━━━ Data supplied

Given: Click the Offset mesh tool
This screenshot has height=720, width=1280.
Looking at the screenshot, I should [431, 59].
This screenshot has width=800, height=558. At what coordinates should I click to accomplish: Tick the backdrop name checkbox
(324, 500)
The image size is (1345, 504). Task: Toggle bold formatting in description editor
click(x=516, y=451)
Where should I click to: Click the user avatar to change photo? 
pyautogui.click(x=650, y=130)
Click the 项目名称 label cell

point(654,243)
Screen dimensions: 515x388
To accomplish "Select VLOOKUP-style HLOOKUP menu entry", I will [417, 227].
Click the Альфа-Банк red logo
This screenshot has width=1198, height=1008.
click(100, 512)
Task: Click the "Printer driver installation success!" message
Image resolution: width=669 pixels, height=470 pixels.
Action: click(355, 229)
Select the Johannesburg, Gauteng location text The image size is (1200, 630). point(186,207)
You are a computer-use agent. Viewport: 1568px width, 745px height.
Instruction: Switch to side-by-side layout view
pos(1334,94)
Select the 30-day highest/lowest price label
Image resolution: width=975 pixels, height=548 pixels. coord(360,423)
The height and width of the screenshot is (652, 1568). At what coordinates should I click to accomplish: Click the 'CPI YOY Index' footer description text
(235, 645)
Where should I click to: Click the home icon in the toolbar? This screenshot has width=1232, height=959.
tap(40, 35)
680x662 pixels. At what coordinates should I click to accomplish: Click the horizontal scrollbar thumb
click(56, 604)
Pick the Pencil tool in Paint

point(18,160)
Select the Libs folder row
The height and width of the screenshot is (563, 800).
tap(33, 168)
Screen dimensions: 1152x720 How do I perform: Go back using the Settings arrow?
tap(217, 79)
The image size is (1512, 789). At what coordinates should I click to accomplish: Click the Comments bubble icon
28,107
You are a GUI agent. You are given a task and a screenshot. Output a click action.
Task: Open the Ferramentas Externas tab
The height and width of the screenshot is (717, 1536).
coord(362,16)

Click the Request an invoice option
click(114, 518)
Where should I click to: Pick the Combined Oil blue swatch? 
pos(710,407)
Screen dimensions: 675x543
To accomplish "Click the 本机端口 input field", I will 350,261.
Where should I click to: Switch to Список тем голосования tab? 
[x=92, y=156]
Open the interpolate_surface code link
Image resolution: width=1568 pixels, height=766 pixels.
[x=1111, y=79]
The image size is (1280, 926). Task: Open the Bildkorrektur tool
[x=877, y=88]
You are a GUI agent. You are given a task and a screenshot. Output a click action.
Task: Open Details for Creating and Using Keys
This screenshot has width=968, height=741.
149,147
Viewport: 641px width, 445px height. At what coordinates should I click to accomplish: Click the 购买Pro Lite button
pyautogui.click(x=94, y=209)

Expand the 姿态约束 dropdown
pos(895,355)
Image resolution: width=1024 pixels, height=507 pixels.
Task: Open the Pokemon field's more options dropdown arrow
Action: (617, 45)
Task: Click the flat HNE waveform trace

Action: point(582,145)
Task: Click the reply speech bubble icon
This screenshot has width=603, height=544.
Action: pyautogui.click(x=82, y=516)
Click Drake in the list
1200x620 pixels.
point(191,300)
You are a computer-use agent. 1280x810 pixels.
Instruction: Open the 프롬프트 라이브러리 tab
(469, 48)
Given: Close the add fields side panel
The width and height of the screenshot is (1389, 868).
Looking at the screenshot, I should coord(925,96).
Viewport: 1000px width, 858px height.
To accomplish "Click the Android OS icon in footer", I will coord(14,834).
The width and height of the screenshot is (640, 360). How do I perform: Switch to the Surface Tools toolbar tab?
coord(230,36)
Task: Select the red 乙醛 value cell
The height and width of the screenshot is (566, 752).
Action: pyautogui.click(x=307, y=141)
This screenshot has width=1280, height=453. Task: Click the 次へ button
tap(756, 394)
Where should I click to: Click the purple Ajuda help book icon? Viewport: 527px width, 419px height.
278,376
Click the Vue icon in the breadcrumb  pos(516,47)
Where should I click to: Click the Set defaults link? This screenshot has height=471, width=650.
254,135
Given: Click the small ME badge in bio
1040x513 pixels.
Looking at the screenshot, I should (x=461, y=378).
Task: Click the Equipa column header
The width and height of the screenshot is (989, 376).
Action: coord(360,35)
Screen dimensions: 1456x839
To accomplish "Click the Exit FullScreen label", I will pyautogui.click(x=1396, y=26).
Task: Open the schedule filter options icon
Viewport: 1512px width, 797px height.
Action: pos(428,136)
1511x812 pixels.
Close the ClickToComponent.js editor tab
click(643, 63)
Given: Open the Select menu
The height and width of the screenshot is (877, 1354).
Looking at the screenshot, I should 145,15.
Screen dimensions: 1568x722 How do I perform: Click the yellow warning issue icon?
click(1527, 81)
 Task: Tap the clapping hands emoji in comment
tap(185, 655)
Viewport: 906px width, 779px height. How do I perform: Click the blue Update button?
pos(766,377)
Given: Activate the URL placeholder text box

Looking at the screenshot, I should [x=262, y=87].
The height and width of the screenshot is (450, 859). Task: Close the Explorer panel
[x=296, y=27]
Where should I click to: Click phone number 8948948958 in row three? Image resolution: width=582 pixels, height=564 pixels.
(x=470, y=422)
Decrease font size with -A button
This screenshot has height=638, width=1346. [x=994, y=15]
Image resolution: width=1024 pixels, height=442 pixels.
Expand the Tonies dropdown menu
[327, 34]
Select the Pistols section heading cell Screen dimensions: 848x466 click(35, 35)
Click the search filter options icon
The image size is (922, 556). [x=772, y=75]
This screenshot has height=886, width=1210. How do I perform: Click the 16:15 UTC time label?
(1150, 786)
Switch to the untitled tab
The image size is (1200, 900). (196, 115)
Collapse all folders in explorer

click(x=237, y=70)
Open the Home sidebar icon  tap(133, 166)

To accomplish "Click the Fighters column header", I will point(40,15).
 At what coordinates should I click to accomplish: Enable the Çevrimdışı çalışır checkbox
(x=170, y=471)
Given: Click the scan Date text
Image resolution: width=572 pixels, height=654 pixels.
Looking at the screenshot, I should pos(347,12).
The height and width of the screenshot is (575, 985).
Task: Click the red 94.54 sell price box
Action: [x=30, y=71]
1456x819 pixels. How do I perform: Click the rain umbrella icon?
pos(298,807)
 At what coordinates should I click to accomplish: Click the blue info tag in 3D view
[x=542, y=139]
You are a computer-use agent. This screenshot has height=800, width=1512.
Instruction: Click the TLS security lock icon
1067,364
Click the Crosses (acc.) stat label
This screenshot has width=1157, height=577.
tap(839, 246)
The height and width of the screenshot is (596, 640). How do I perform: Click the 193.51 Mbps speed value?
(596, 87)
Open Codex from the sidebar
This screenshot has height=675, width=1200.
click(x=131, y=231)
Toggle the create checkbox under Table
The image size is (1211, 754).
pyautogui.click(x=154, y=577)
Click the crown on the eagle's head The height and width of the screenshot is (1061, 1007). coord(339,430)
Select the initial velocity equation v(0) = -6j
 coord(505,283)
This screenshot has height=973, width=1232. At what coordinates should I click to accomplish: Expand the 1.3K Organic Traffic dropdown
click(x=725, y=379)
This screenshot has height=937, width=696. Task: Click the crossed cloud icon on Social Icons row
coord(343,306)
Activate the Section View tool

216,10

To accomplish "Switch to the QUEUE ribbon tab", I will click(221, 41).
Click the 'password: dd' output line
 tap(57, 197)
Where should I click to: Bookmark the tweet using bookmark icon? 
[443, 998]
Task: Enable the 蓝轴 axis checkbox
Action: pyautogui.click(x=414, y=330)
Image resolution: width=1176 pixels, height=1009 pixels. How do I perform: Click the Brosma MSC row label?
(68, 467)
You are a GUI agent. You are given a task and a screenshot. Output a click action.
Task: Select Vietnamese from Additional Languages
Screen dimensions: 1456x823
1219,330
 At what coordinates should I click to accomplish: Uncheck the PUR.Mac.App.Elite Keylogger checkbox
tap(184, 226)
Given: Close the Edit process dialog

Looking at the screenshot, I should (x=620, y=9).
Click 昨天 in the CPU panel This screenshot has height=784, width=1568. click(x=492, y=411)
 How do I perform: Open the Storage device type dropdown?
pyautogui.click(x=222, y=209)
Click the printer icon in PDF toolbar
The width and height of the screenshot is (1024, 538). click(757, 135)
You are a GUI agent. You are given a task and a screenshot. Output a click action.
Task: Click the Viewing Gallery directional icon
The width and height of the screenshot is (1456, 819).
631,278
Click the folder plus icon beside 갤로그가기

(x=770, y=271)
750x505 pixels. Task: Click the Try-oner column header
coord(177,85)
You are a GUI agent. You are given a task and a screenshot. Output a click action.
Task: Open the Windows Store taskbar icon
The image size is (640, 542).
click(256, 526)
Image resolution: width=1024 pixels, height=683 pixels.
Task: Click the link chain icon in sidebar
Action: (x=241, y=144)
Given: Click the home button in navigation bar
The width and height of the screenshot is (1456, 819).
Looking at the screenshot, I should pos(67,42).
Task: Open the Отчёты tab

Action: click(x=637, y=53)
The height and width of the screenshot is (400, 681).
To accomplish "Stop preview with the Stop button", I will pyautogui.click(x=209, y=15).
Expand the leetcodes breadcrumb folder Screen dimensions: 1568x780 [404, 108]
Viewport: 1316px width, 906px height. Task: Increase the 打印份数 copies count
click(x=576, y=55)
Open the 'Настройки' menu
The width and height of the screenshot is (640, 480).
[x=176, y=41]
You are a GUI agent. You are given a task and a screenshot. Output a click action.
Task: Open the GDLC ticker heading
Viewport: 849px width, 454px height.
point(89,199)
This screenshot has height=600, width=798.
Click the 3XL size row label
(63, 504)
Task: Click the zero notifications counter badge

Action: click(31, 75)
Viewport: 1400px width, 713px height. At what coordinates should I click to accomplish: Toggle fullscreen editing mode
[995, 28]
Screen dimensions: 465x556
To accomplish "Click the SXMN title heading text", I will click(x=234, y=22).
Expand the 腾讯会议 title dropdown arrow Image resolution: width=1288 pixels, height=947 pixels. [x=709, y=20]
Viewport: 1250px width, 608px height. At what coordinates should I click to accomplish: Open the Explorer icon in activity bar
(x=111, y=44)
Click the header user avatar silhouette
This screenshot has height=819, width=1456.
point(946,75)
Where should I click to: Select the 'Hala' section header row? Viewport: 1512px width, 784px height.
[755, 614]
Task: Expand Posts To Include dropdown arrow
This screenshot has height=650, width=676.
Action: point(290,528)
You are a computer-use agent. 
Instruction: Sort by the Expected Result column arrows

━━━━━━

▶ _Your goal_: Swap "input field" for "entry box" in the items between the line holding "Screen dimensions: 675x543" and the line holding "I will 350,261.", inclusive, and write out only those lines again with nothing else changed.

▶ _Result below_:
Screen dimensions: 675x543
To accomplish "Click the 本机端口 entry box", I will 350,261.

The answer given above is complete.